“Our data lake turned into a data swamp!” We are hearing this observation more often. Why is this happening and what can be done to mitigate?
Schema-less databases are embarking on the next phase in their classic technology-hype cycle.
Many customers are suggesting to us that they are currently on the second downward slope towards disillusionment with their data lakes. Data lakes can grow fast. This is a sign of their success. Without the constraints of a rigid schema, new data can be added very easily. Unfortunately, this growth is often accompanied by entropy caused by the collision with messy real-world realities of the complex nuances of the multiple meanings of overlapping data sources in the lake.

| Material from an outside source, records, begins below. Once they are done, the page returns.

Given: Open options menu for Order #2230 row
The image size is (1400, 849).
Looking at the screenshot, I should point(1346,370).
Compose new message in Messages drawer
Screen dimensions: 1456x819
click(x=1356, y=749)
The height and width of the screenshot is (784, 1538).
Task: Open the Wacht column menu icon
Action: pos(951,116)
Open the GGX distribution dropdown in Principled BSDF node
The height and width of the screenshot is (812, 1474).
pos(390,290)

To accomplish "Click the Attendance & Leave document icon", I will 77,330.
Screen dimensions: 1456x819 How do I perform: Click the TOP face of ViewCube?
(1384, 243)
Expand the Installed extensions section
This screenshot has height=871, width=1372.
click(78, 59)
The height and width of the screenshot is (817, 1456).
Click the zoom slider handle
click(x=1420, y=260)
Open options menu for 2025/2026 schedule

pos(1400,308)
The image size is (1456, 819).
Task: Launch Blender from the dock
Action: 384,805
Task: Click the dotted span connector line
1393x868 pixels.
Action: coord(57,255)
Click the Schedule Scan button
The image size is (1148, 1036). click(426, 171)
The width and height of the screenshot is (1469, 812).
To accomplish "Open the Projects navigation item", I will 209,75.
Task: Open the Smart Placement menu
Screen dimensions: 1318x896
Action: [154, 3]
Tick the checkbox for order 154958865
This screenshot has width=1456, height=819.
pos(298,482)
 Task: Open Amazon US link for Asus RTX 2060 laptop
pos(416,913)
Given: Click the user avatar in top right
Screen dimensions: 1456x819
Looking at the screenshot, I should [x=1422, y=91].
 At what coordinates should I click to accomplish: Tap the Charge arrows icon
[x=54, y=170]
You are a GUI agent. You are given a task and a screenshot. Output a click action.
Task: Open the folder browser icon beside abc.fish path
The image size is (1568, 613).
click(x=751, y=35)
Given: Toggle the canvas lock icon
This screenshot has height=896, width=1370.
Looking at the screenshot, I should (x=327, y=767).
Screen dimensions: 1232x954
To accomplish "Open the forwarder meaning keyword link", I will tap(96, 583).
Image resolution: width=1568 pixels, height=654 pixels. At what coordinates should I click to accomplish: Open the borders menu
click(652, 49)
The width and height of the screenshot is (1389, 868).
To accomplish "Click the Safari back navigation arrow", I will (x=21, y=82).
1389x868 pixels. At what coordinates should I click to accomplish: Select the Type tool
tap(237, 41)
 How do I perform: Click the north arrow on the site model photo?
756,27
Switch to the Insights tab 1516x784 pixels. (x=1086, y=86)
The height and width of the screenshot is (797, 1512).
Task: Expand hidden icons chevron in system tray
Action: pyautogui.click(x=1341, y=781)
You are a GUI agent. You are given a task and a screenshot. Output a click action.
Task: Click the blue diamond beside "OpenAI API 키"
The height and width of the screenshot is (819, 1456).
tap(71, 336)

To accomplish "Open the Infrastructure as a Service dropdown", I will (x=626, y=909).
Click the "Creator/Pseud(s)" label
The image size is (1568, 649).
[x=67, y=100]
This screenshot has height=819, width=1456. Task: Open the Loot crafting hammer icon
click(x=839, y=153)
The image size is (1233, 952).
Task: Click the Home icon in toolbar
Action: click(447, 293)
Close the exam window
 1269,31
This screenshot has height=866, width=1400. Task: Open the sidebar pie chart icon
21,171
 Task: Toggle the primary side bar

In the early years of the hype cycle of NoSQL platforms (Hadoop, MongoDB, Cassandra and many others) it was common to hear predictions of these exciting new database systems displacing vast numbers of legacy relational databases. Although data lakes are simplifying some warehousing problems, generally this has not happened in practice. Oracle and SQL Server still dominate and in data management circles it is dawning that data lakes and relational databases need to co-exist rather than rip and replace each other.
So how can we prevent this entropy caused by rapid addition of data sources in our lakes?
1. Ownership and stewardship
The data management system should allocate owners to all the data sources in the lake. Just because a data lake is schema-less does not mean it should be owner-less. A person who understands the source of the data needs to steward it in the lake.
2. Apply semantics to the lake
A common complaint from business users is that they do not know the meaning of the lake data. Attributes can have multiple meanings from the perspective of different consumers. The data management system needs to manage a sematic layer on top of the physical store.